There is a reason why you ought to quiver with anticipation at the title of this article, and not because it contains the words ‘hands on’ or because it’s easy to conflate the words ‘enemy’ and ‘enema’, but because this game is not the XCOM 2K Games have been touting at the past couple of E3s.
This is a new X-Com game by Firaxis, those amazingly wonderfully strategic minds who brought us Sid Meier’s Civilization, Pirates and Railroads.
For those unaware of why everyone keeps getting excited about these new X-Com games, the original was a tactical turn-based strategy title for PC from the mid-90s which was so relentlessly difficult it made you want to eat your keyboard one key at a time, then try to swallow your mouse. It involved you taking on an alien invasion on a number of different scales. You could direct the entire war from the general’s armchair (or in its case the command centre orbiting Earth), plan your research or fight in the actual battles themselves, taking command of one individual squad as they fight the aliens on the ground.
I’ll transition into talking about XCom: Enemy Unkown here since as far as a premise goes, the two are indistinguishable.
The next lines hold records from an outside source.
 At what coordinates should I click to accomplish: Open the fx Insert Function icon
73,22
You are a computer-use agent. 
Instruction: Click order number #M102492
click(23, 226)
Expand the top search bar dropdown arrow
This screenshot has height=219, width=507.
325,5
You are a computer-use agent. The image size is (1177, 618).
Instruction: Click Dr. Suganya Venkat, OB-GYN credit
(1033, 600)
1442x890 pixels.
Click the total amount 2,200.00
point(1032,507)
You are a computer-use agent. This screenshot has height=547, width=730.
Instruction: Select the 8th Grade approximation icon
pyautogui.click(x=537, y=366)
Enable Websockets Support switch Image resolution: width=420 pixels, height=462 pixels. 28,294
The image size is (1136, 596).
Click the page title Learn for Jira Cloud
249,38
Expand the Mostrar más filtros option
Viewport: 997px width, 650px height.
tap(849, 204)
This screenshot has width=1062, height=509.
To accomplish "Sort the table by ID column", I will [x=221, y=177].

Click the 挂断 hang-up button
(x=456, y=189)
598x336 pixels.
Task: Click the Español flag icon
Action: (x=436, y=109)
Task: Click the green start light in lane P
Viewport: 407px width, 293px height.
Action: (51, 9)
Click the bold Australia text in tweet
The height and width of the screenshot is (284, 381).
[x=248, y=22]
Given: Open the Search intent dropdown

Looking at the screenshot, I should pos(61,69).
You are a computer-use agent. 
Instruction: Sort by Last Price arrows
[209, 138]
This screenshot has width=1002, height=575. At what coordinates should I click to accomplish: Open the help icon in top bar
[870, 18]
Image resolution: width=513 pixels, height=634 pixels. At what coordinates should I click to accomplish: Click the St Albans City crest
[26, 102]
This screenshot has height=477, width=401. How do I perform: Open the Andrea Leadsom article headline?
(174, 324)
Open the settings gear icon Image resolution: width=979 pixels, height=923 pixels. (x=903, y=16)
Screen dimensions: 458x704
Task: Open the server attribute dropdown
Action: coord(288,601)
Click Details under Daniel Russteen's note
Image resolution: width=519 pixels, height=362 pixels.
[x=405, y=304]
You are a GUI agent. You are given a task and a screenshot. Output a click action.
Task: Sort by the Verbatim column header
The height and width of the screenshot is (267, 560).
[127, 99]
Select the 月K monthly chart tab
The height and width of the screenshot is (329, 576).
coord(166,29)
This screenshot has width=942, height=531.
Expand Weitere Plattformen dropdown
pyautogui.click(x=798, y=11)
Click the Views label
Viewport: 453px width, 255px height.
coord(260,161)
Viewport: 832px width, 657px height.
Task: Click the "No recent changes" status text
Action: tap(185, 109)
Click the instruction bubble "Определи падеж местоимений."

The ground-based fighting is the meat-and-potatoes of the gameplay itself, everything surrounding that is a beautifully crafted way for the player to see direct repercussions from their actions, with failed missions having results and taking on missions which are too hard for your pay grade being true to form rather than compromising to enhance the ‘player experience’ (which has become shorthand these days for ‘loss aversion’, a strategy within game development whereby players should never experience failure because it might upset them).
This most certainly is one of those games pompous assholes will point to whenever someone complains about the glut of familiarity to be found in ‘gaming these days’ as a prime example of the variety.
So with that 90s style of difficulty firmly in mind, XCom: Enemy Unknown will present a challenge. You’ll find that running and gunning as a strategy has about as little place in a game like this as a dinosaur, and you’ll have to pay close attention to things like laying down covering fire in order to prevent enemies from moving whenever you intend to do so. Managing the number of moves each character has per turn is vital stuff, as any major sprint simply must end up in solid cover lest you get capped during the aliens’ turn.
Each round gives you plenty of options: you can move around, take cover, lay down coverfire, lob grenades and other usual fare, mixed in with specific objectives and some sublimely done curveballs including sudden enemy spawns and behavioural traits of AI you’ll have to counteract on the fly.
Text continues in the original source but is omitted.